* _The task_
Write out again, exactly, the lines below starting at the one with "Task: Open the" and ending at the one with "Given: Click the 20 Oct 14:00 time label".

(Stored items)

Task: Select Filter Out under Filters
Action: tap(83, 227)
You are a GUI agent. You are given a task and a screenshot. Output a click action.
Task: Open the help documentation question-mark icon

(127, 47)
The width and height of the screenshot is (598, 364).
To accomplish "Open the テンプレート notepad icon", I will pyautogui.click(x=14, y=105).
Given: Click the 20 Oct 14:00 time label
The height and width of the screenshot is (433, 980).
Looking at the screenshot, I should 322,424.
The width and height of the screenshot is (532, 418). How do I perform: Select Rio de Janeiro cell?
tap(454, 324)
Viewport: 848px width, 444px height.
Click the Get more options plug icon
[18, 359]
---
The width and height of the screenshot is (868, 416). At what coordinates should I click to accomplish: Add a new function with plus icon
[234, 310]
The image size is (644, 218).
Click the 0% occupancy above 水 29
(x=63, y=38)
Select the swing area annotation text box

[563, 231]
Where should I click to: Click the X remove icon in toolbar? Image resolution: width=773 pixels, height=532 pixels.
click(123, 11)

* _Task solution_
Task: Open the help documentation question-mark icon

(127, 47)
The width and height of the screenshot is (598, 364).
To accomplish "Open the テンプレート notepad icon", I will pyautogui.click(x=14, y=105).
Given: Click the 20 Oct 14:00 time label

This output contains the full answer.